Angry at him for maintaining his inquisitorial tone after everything Flora had just told them, Robin muttered ‘Will!’ but Flora answered.

‘No, I did. I mean, it wasn’t really her – it was my fault. I was smoking a lot of weed in New Zealand and it all started up again. I ended up in another psychiatric hospital for months, and after that my aunt and uncle put me back on a plane to London. They’d had enough of me. They didn’t want the responsibility.

‘But I’ve never seen her again, since New Zealand,’ said Flora. ‘Except, like I say, sometimes if I drink I think I can hear her again… but I know she’s not real.’

‘If you really thought she wasn’t real, you’d have been to the police.’

‘Will—’ said Robin, and was ignored.

‘I know she’s real, and she’s going to come for me,’ Will continued, with a kind of desperate bravado, ‘but I’m still going to turn myself in. So either you do believe in her, and you’re scared, or you don’t want the church exposed.’

‘I do want them exposed,’ said Flora vehemently. ‘That’s why I spoke to the journalist and why I said I’d meet you. You don’t understand,’ she said, starting to sob. ‘I feel guilty all the time. I know I’m a coward, but I’m afraid—’

‘Of the Drowned Prophet,’ said Will triumphantly. ‘There you are. You know she’s real.’

‘There are more things to be frightened of than the Drowned Prophet!’ said Flora shrilly.

‘What – like jail?’ said Will dismissively. ‘I know I’m going to jail, if she doesn’t kill me first. I don’t care, it’s the right thing to do.’

‘Will, I’ve already told you this: there’s no need for either of you to go to jail,’ said Robin. Turning to Flora, she said, ‘We believe immunity from prosecution could be arranged if you were prepared to testify against the church, Flora. Everything you’ve just described shows clearly how traumatised you were by what happened to you at Chapman Farm. You had good and valid reasons for not speaking.’

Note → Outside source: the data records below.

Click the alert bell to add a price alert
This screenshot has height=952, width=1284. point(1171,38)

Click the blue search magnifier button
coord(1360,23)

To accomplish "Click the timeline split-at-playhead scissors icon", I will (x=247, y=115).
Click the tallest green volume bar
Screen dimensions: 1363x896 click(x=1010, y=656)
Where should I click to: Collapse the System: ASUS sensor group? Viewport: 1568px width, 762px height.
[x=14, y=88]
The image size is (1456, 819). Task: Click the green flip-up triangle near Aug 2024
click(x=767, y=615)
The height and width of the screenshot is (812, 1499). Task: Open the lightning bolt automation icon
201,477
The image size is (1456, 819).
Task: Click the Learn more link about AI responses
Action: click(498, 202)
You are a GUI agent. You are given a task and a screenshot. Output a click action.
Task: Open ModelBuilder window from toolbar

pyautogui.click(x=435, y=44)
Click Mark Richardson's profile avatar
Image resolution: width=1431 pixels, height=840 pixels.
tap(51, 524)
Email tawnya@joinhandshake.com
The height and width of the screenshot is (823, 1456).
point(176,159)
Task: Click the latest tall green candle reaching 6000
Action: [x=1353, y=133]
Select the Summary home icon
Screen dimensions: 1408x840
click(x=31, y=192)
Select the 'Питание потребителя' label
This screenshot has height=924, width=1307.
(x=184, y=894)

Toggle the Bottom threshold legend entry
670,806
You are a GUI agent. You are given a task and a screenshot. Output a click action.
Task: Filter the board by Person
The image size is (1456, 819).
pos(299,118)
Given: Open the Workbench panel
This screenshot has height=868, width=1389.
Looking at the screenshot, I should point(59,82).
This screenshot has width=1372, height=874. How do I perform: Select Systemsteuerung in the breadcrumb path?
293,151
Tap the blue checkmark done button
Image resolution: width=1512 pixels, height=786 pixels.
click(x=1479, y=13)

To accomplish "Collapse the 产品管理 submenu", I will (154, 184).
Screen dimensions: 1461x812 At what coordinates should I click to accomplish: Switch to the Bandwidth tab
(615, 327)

‘I tried to tell people,’ said Flora desperately. ‘I told my psychiatrists the worst thing and they said it was part of my psychosis, that I was imagining it, that it was all part of my hallucinations of the prophet. It’s so long ago, now… everyone will blame me, like him,’ she added hopelessly, jabbing a finger at Will. Now that she wasn’t holding her cuff over her hand, Robin glimpsed the ugly scars on her wrist where she’d tried to end her life.

‘What things did you tell your psychiatrists?’ said Will implacably. ‘The Divine Secrets?’

Robin now remembered Shawna talking about Divine Secrets. She’d never found out what they were.

‘No,’ admitted Flora.

‘So you weren’t really telling them anything,’ said Will scornfully. ‘If you were convinced there’s no Drowned Prophet, you’d have talked about all that.’

‘I told them the worst thing!’ said Flora wildly. ‘And when they didn’t believe that, I knew there’d be no point talking about the Divine Secrets!’

Robin could tell by the look on Prudence’s face that she didn’t know what these secrets were, either.

‘You don’t know everything I saw,’ Flora said to Will, and there was a trace of anger in her voice now. ‘You weren’t there. I drew it,’ she said, turning to Robin, ‘because there were other witnesses, too, and I thought, if any of them had left, they might see the picture and contact me. Then I’d know for sure it was real, but all I got—’

‘Was my partner,’ said Robin.

‘Yes,’ said Flora, ‘and I knew from the way he wrote he’d never been in the UHC. You wouldn’t talk like that, if you had. “You really don’t like the UHC, do you?” You wouldn’t be that… casual. Then I thought it might be someone from Deirdre’s family, trying to goad me, and I felt… so guilty… so scared, I deleted my account.’

‘Who’s Deirdre?’ said Will.

‘Lin’s mother,’ said Robin.

For the first time, Will looked taken aback.

‘Flora,’ Robin said, ‘can I tell you what I think you saw?’

Slowly and carefully, Robin described the scene in the temple she believed had taken place during the Manifestation of the Drowned Prophet, in which Deirdre had been taken out of the pool, dead. When she’d finished speaking, Flora, whose breathing was shallow and whose face was very white, whispered,

‘How do you know that?’

‘I worked it out,’ said Robin. ‘I was there for one of the Manifestations. They nearly drowned me. But how did they explain what had happened? How did they get away with telling everyone Deirdre had left?’